Combination Therapies for Metabolic Dysfunction-Associated Steatohepatitis: Challenges and Oppor

Metabolic dysfunction-associated steatohepatitis (MASH) is a multifactorial metabolic liver disease that occurs in the context of obesity, insulin resistance and cardiometabolic comorbidities. Monotherapy targeting single pathways often provides only partial improvements in histological liver fibrosis and systemic metabolic parameters, prompting growing interest in multitargeted combination therapies.

Multitargeted and combination strategies for MASH can modulate multiple and complementary pathogenic processes, potentially improving efficacy, promoting liver fibrosis regression, optimising systemic metabolic outcomes and reducing treatment-related adverse effects. Liver-directed combination therapies, such as thyroid hormone receptor-beta (THR-β) agonists along with acetyl-CoA carboxylase (ACC) inhibitors or peroxisome proliferator-activated receptor agonists, aim to improve histological features of MASH.

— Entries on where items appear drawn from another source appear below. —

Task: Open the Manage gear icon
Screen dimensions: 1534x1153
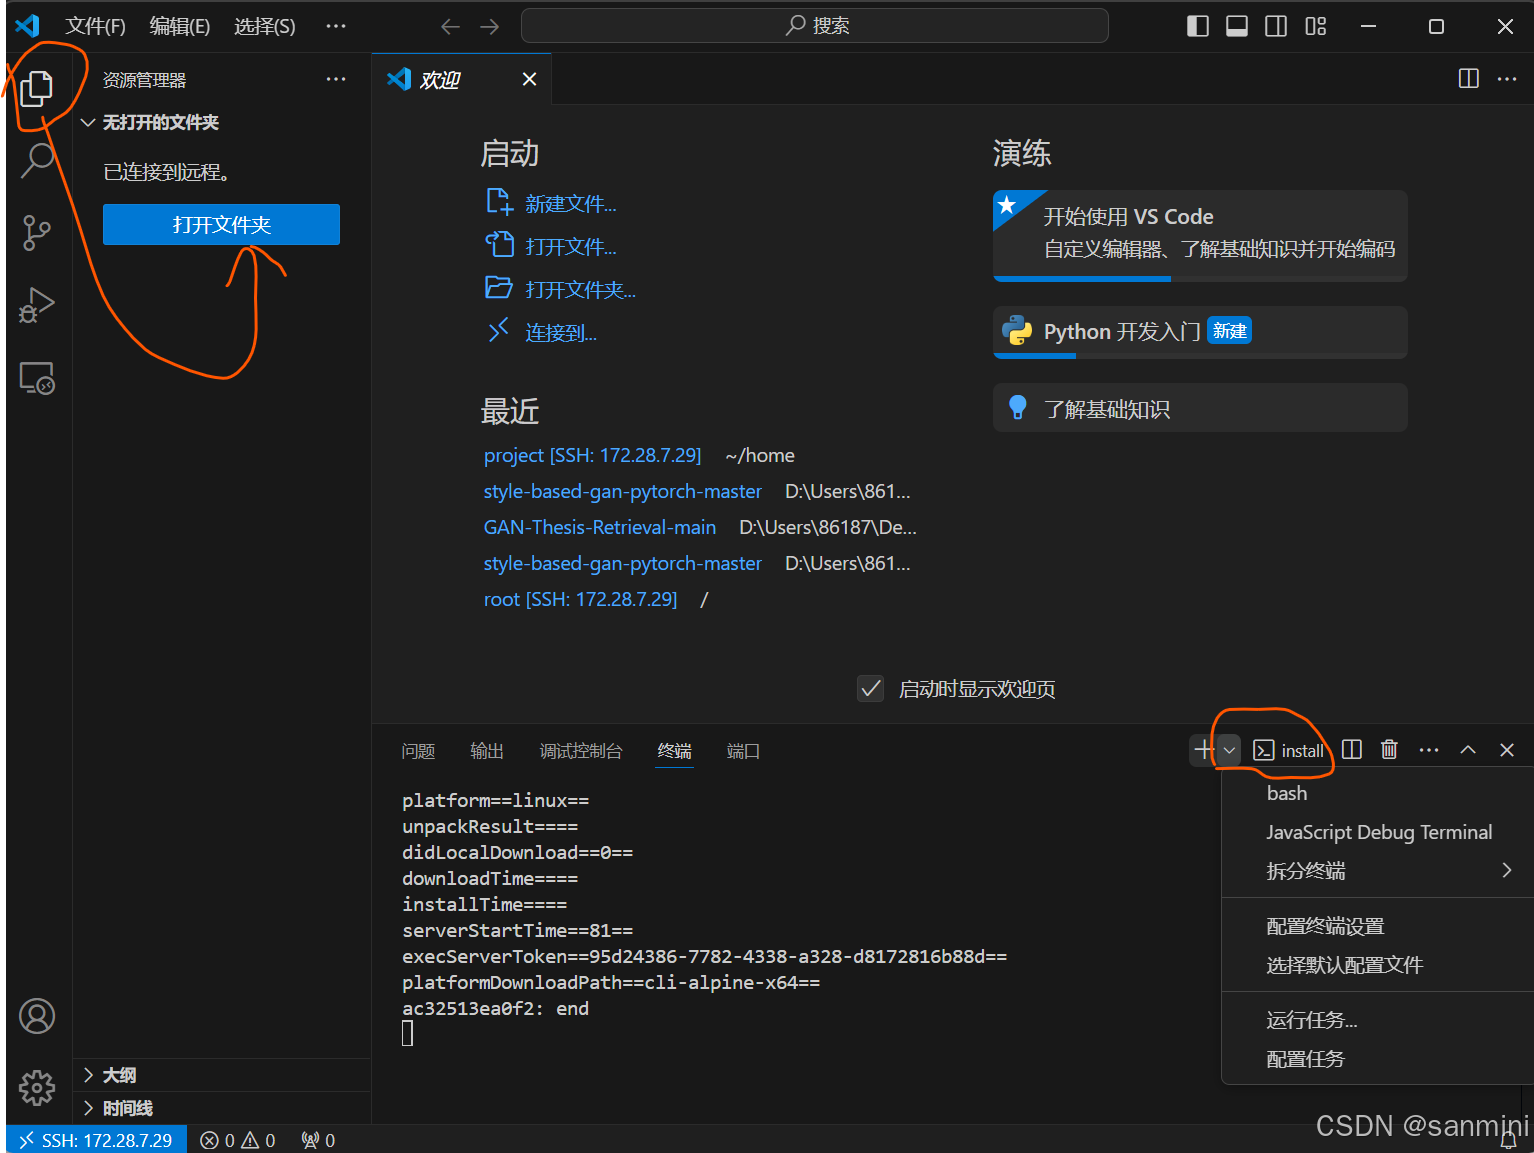Action: pyautogui.click(x=37, y=1087)
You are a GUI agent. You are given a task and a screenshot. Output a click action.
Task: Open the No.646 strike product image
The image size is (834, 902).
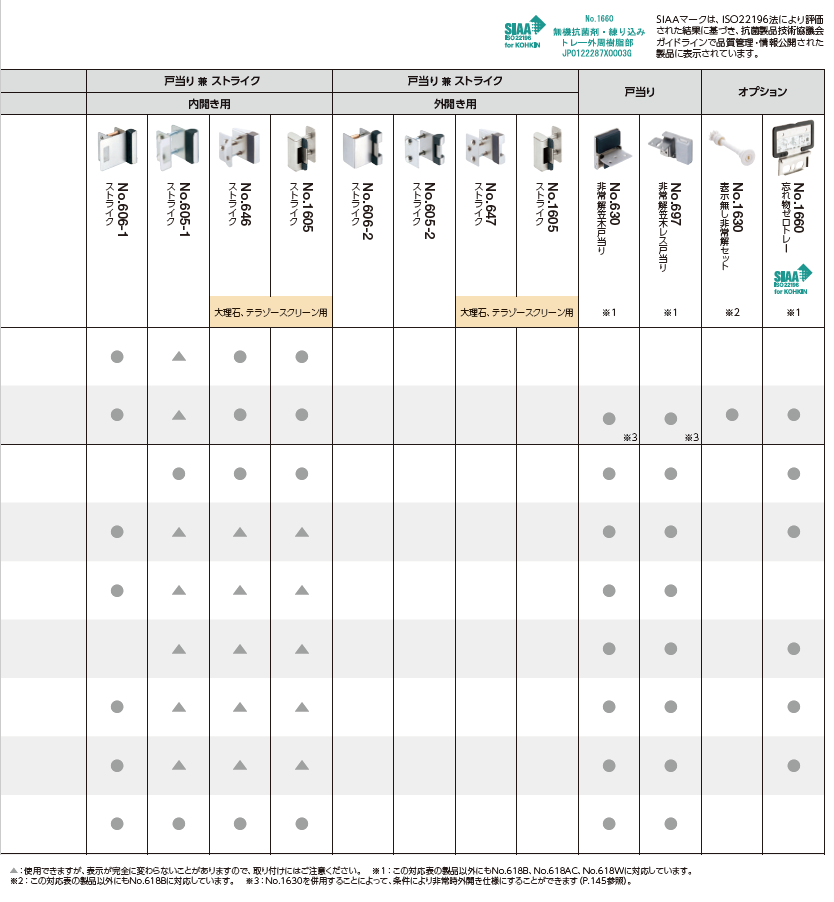coord(239,146)
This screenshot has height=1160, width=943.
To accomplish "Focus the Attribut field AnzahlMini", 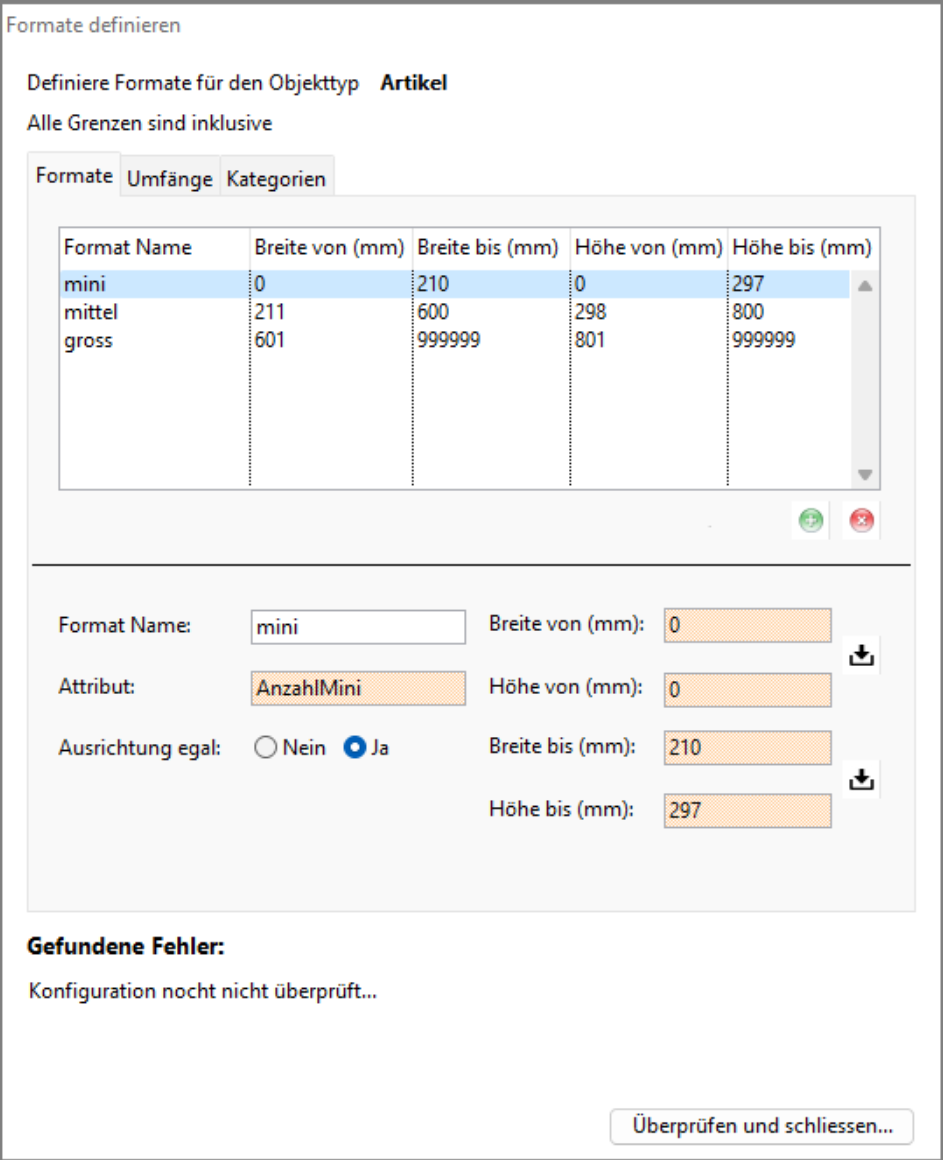I will pos(358,688).
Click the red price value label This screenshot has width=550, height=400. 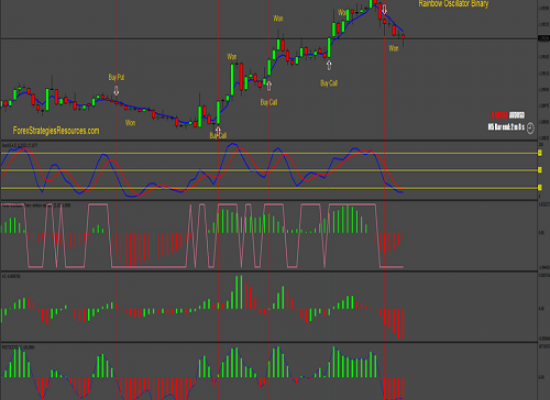499,115
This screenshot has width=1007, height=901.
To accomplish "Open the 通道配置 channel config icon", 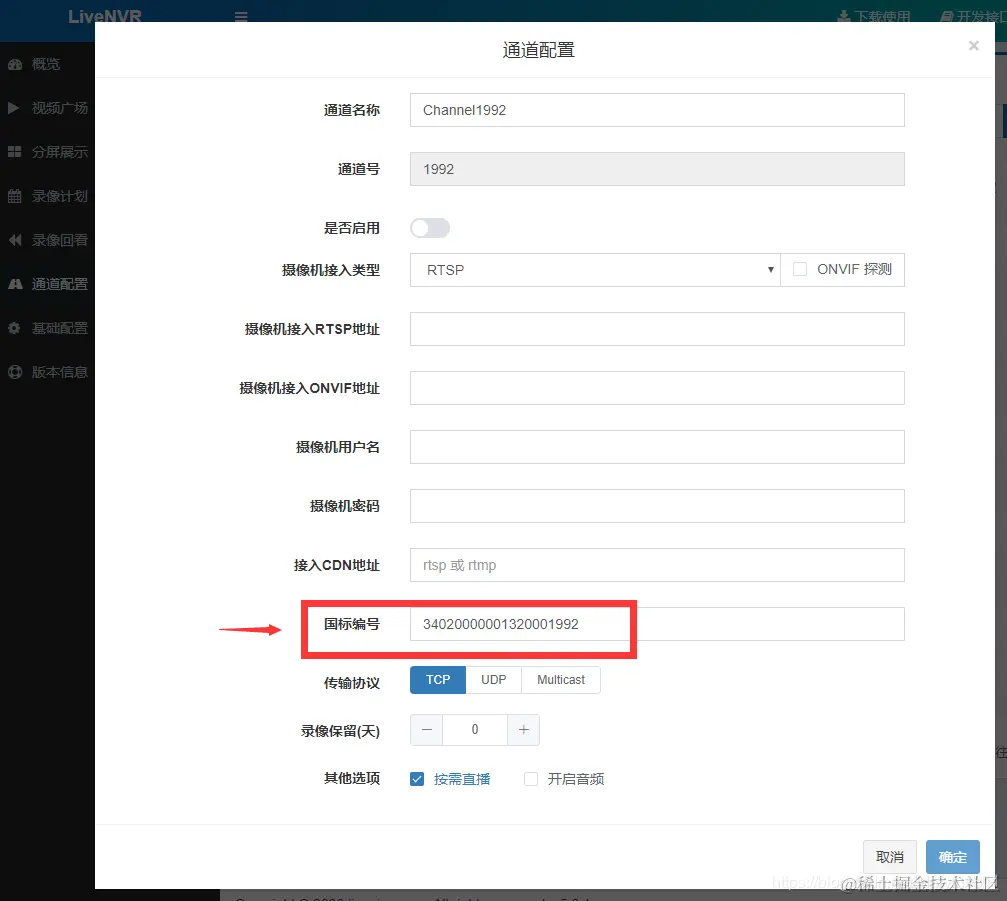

Regimens combining systemic metabolic and liver-specific agents, such as glucagon-like peptide-1 (GLP-1) receptor agonists with fibroblast growth factor-21 analogues or THR-β agonists, aim to optimise metabolic outcomes, including body weight, insulin resistance and plasma lipids. Thoughtfully designed drug pairings, such as diacylglycerol O-acyltransferase 2 inhibitors combined with ACC inhibitors or GLP-1 and glucagon receptor dual agonists, could improve safety and tolerability by leveraging complementary mechanisms that may mitigate adverse effects.